Tencent Hunyuan3D-1.0: A Unified Framework for Text-to-3D and Image-to-3D Generation

🔥🔥🔥 更新!!

Nov 5, 2024: 💬 已经支持图生3D。请在script体验。
Nov 5, 2024: 💬 已经支持文生3D，请在script体验。

📑 开源计划

Inference
Checkpoints
Baking related
Training
ComfyUI
Distillation Version
TensorRT Version

概要

为了解决现有的3D生成模型在生成速度和泛化能力上存在不足，我们开源了混元3D-1.0模型，可以帮助3D创作者和艺术家自动化生产3D资产。我们的模型采用两阶段生成方法，在保证质量和可控的基础上，仅需10秒即可生成3D资产。在第一阶段，我们采用了一种多视角扩散模型，轻量版模型能够在大约4秒内高效生成多视角图像，这些多视角图像从不同的视角捕捉了3D资产的丰富的纹理和几何先验，将任务从单视角重建松弛到多视角重建。在第二阶段，我们引入了一种前馈重建模型，利用上一阶段生成的多视角图像。该模型能够在大约3秒内快速而准确地重建3D资产。重建模型学习处理多视角扩散引入的噪声和不一致性，并利用条件图像中的可用信息高效恢复3D结构。最终，该模型可以实现输入任意单视角实现三维生成。

🎉 Hunyuan3D-1.0 模型架构

📈 比较

通过和其他开源模型比较, 混元3D-1.0在5项指标都得到了最高用户评分。细节请查看以下用户研究结果。

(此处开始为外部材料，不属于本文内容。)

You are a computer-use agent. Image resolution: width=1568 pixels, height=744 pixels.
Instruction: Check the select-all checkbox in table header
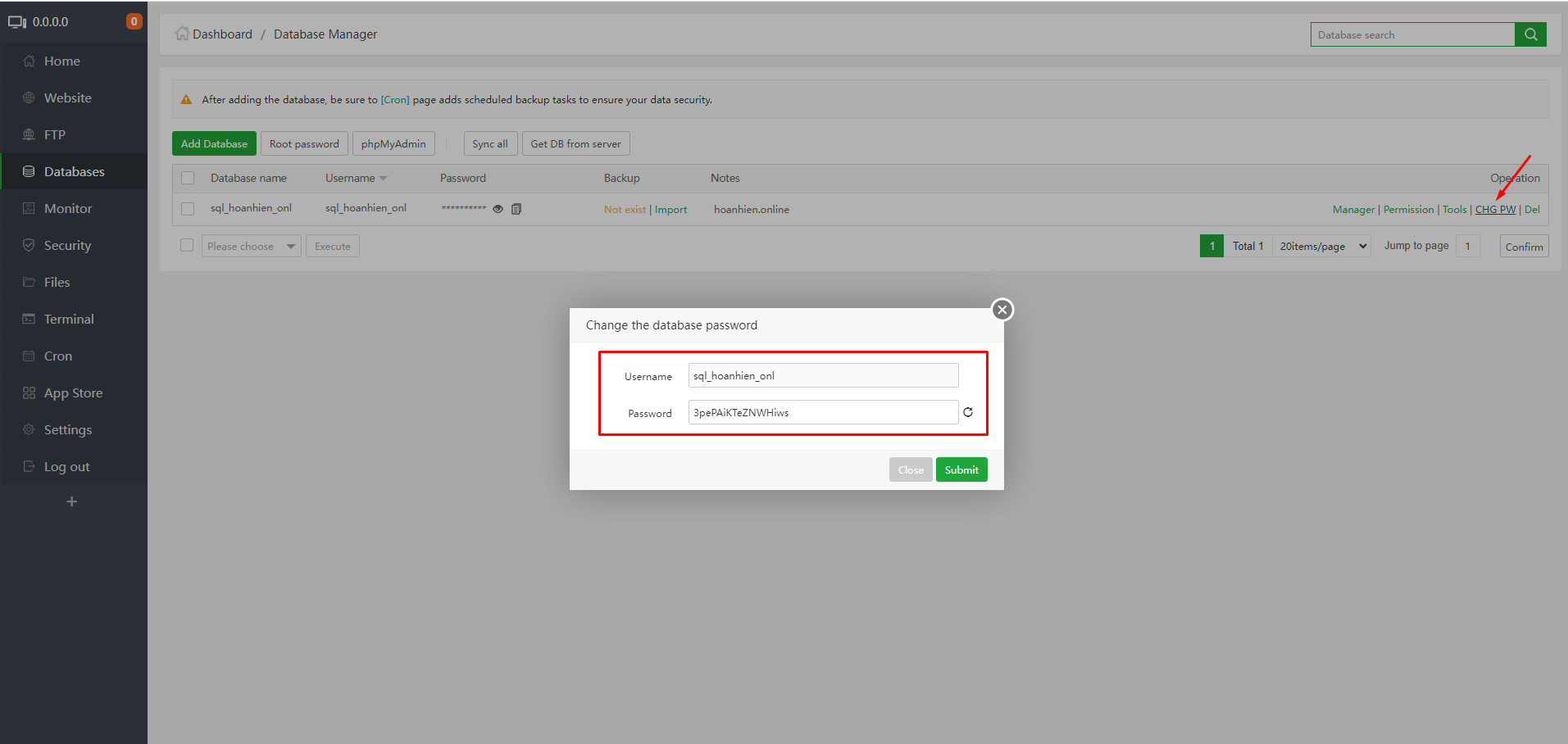[188, 178]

在A100显卡上，轻量版模型仅需10s即可完成单图生成3D，标准版则大约需要25s。以下散点图表明腾讯混元3D-1.0实现了质量和速度的合理平衡。

使用

复制代码仓库

git clone https://github.com/tencent/Hunyuan3D-1
cd Hunyuan3D-1

Linux系统安装

env_install.sh 脚本提供了如何安装环境：

# 第一步：创建环境
conda create -n hunyuan3d-1 python=3.9 or 3.10 or 3.11 or 3.12
conda activate hunyuan3d-1

# 第二部：安装torch和相关依赖包
which pip # check pip corresponds to python

# modify the cuda version according to your machine (recommended)
pip install torch torchvision --index-url https://download.pytorch.org/whl/cu121

# 第三步：安装其他相关依赖包
bash env_install.sh

由于dust3r的许可证限制, 我们仅提供其安装途径:

cd third_party
git clone --recursive https://github.com/naver/dust3r.git

cd ../third_party/weights
wget https://download.europe.naverlabs.com/ComputerVision/DUSt3R/DUSt3R_ViTLarge_BaseDecoder_512_dpt.pth

💡一些环境安装建议

可以选择安装 xformers 或 flash_attn 进行加速:

pip install xformers --index-url https://download.pytorch.org/whl/cu121

pip install flash_attn

Most environment errors are caused by a mismatch between machine and packages. You can try manually specifying the version, as shown in the following successful cases:

# python3.9
pip install torch==2.0.1 torchvision==0.15.2 --index-url https://download.pytorch.org/whl/cu118

when install pytorch3d, the gcc version is preferably greater than 9, and the gpu driver should not be too old.

下载预训练模型

模型下载链接 https://huggingface.co/tencent/Hunyuan3D-1:

Hunyuan3D-1/lite, lite model for multi-view generation.
Hunyuan3D-1/std, standard model for multi-view generation.
Hunyuan3D-1/svrm, sparse-view reconstruction model.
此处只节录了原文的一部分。